It was as though Allah was teaching me a lesson. That there wasn't a need to stress out about things before they even happen. If Allah wants you to have it, He wills it to be so. And He is capable of everything! You want aircon is a non air-conditioned place? There you go! Nothing is too difficult for Allah.
When I finally met up with Aizat, I told him about what happened.
"See how much Allah loves you? You want aircon, he gives you aircon. He knows it is difficult for you, and so he makes it easy for you. Don't angry angry next time ok? Patience."
"What's that?" he pointed at the plastic bag.
"Oh, the auntie gave me!" I opened the plastic bag and we both looked it.
When we saw what was inside, goosebumps crept over our skin.
It was a bag full of vadai.
"Oh my god! Is it vadai, boop? It's vadai right?" I said as tears inexplicably formed in my eyes.
"MASHA ALLAH. Who knew we could get vadai in the middle of Orchard road!" Aizat laughed.

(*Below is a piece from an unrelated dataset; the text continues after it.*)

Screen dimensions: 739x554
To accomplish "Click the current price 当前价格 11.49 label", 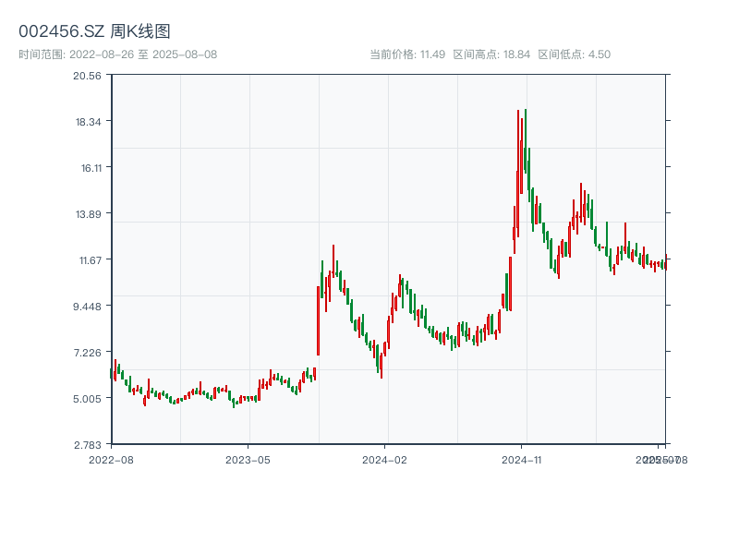I will [x=407, y=54].
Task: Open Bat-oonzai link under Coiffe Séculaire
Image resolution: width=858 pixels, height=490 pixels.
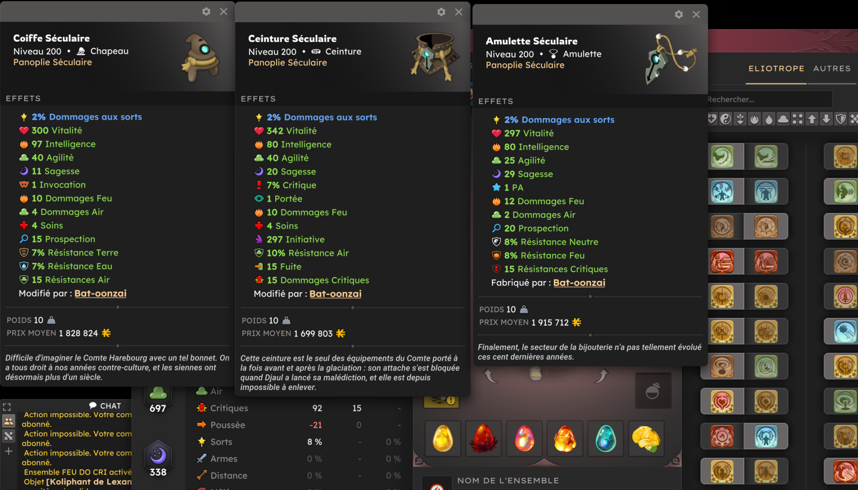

"Uh oh! I want to cry!" Tears fell from my face as I clutched the plastic tighter in my hands.
"What uh oh? Alhamdulillah, boop. You see? Allah loves you SOOOOO much!"
For the rest of the walk to the bus stop, I was silent. Aizat just kept looking at me and repeating how it was "so amazing we managed to get vadai. In the middle of Orchard road!"
When we got to the bus stop, Aizat said, "Eat it boop! Eat the vadai, It's direct from Allah. Sure taste like heaven."
It might have, it might have not. To be honest, I forgot how it tasted. I gobbled up everything while crying so I could barely taste anything.
But that didn't matter, all that matters is that I tasted it all - His mercy, His love, and all of that sweetness - in my heart.
Masha Allah. And that was my first Ramadhan miracle.